■ **Sunulan Alıntı**
BÜYÜK RİSK OLUŞTURUR; Ölçülü yenildiği takdirde herhangi bir
zararının bulunmadığını, 1 dilim 2 parmak kalınlığındaki karpuzun 30 kalori
civarında enerji verdiğini belirten Diyetisyen Fatma Altıntaş Kaplan, şöyle
dedi:
"Posa bakımından çok zayıf kalması ve içerdiği şeker
bakımından da kan şekerini hızlı yükselten bir meyvedir. Zaten diyabet
hastalarına karpuzu dikkatli tüketin derken bir de içerisine enjekte edilen
ekstra şeker riski daha da arttırmaktadır. Fazla alınan şekerin uzun vadede
obeziteye yol açtığını, yükselen gliserin değerleriyle birlikte kalp damar
sağlığı açısından risk oluşturduğunu, diş çürüklerine yol açtığını biliyoruz.
Yüksek şeker tüketimin kanserle ilişkili olduğunu biliyoruz.
Bu yüzden ilave şeker tüketiminden mümkün olduğunca uzak
durmak gerekir. Sağlıklı bireyde şeker alımının günlük enerjinin yüzde 5- 10'u
geçmemesi gerekirken meyveye enjekte edilerek de alınması hem doğal beslenmeden
bizi uzaklaştırmakta hem de ilave şeker alımıyla pek çok hastalığa davetiye
çıkarmaktadır. Meyvenin içerisinde doğal olan bir şeker var ve bu bizim
ihtiyacımızı karşılamaya yeterli. Bu tarz hileler bir yerde beğeniye ya da
ticari olarak karı artırırken, aynı zamanda kamu sağlığı açışından büyük bir
risk oluşturmaktadır."

■ **Hedef**
Karpuza şeker enjekte edilmesiyle ilgili yazıyı son cümlesinden sonra sürdürür müsün? Bu satırların yukarıdaki metinle hiçbir ilgisi yoktur.

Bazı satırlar
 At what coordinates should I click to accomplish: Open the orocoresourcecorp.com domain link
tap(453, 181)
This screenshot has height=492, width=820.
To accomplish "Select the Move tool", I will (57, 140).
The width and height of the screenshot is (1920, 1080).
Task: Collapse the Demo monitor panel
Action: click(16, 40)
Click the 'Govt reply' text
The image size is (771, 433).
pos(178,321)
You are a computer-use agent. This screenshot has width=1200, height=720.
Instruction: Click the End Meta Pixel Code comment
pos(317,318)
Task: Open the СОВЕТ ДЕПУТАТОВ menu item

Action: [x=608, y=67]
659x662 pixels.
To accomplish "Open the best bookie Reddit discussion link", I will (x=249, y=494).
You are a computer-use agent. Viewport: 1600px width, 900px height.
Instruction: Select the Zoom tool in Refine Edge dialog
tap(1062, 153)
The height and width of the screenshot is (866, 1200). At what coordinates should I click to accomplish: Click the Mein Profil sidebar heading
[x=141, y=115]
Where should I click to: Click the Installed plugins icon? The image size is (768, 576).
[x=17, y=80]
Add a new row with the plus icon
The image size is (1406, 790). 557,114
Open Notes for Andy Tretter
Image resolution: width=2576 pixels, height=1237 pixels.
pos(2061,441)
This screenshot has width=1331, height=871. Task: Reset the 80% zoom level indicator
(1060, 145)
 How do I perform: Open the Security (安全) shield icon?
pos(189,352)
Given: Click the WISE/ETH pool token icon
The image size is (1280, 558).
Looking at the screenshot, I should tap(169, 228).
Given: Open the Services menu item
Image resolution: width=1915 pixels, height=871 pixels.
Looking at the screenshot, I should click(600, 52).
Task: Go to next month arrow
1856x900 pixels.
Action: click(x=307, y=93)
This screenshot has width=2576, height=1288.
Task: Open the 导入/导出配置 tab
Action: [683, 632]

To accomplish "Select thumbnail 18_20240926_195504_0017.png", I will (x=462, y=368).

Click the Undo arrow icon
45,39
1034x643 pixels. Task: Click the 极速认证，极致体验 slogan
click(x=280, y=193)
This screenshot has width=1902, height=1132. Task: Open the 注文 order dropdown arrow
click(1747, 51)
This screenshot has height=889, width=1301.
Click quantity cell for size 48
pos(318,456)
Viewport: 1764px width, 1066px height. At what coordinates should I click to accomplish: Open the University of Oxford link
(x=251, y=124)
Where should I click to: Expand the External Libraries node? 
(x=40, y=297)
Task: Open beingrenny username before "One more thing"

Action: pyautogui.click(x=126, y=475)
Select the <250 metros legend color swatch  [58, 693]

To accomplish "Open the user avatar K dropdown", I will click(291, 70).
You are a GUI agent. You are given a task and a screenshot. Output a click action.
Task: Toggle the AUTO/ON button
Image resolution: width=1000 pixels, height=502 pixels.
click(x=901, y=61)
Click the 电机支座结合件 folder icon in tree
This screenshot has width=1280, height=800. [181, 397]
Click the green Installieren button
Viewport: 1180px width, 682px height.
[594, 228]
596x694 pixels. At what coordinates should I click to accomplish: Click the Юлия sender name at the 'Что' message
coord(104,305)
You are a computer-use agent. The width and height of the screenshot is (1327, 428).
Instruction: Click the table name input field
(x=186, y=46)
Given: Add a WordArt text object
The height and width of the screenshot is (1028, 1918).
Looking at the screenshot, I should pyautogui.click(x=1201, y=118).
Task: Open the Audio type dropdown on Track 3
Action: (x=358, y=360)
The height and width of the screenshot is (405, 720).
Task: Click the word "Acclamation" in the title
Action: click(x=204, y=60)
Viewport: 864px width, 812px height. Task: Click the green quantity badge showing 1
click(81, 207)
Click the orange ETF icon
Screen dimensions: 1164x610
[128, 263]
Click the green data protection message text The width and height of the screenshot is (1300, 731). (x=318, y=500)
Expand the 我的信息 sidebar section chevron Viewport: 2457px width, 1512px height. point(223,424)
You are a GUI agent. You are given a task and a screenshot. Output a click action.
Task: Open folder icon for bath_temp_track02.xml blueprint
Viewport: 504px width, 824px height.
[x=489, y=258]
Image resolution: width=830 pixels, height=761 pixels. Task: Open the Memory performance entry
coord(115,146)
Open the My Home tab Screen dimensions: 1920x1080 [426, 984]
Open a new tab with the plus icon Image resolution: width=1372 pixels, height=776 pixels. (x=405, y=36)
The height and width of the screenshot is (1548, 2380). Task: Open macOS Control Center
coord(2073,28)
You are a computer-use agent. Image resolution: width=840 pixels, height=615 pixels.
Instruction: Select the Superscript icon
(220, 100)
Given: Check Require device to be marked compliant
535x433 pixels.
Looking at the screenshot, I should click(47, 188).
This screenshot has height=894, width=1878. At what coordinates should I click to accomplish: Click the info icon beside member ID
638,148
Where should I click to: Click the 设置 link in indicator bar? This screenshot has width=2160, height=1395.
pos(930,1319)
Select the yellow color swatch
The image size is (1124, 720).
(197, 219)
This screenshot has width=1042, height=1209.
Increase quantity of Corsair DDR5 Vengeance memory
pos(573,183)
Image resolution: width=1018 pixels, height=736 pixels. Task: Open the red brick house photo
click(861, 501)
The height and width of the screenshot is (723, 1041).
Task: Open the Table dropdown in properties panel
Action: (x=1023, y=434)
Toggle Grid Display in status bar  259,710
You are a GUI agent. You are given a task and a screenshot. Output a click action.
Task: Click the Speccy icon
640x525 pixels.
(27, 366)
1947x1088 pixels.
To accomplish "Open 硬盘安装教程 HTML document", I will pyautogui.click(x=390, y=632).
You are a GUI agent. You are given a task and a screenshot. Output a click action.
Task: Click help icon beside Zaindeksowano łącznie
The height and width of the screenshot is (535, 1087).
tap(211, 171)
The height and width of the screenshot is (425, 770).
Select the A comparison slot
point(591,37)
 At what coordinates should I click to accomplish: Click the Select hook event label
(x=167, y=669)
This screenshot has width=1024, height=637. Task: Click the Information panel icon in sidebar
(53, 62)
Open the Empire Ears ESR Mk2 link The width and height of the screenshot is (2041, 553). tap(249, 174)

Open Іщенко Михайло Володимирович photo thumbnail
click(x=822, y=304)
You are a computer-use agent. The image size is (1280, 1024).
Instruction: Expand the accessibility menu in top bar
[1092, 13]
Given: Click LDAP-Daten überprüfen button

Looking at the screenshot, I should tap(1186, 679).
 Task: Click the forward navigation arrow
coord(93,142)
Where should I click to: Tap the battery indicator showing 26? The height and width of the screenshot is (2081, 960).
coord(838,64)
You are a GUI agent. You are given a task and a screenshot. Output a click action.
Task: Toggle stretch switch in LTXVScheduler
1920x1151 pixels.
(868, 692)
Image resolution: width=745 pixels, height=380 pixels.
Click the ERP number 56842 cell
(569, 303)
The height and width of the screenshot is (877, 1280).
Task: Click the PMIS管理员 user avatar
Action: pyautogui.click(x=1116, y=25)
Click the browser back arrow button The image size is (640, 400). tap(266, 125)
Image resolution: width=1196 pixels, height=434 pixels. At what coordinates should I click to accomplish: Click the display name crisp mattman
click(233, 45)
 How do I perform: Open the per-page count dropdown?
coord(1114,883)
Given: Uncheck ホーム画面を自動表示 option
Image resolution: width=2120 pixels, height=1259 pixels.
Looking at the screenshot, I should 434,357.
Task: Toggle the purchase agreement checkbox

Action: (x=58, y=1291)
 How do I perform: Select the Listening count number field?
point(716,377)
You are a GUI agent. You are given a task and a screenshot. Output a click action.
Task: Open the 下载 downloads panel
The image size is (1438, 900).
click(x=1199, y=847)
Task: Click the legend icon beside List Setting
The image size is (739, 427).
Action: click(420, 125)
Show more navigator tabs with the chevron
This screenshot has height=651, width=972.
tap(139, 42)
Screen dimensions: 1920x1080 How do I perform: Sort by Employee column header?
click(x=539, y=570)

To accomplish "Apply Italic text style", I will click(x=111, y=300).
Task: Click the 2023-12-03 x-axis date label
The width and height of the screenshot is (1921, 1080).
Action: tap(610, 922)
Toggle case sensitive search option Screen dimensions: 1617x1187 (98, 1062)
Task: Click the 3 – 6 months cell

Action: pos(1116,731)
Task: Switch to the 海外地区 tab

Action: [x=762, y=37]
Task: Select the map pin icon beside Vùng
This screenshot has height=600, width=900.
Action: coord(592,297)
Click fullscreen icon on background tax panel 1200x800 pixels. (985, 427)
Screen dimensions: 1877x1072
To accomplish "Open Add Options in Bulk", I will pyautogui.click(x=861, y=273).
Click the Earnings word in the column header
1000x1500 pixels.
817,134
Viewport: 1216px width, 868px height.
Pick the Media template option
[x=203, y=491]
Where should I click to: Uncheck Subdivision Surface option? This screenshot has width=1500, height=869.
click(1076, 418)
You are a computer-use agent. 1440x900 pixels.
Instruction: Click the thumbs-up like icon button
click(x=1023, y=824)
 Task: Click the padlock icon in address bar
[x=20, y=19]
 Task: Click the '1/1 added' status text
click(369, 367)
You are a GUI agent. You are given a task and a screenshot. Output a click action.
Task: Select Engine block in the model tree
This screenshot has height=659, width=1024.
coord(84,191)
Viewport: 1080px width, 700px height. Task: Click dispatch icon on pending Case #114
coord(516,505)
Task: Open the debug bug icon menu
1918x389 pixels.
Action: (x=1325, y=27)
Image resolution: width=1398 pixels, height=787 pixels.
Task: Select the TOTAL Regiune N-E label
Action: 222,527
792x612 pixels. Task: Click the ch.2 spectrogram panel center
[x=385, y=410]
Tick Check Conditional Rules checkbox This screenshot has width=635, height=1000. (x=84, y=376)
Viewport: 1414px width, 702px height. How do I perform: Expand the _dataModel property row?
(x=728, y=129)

■ **Görev Çıktısı**
TÜKETİCİLER İNANIYOR; Bazı tüketiciler de daha önce bu kadar
erken zamanda tatlı karpuz yemediklerini ifade ederek iddianın doğru olduğuna
inandıklarını söyledi. Karpuzun çok tatlı olduğunu anlatan ve şeker enjekte
edildiğine inanan Serenay Kabadayı "Bence olabilir. Önceden bu mevsimde
kelek olurdu karpuzlar. Önceye nazaran daha tatlı daha şekerli şimdilerde.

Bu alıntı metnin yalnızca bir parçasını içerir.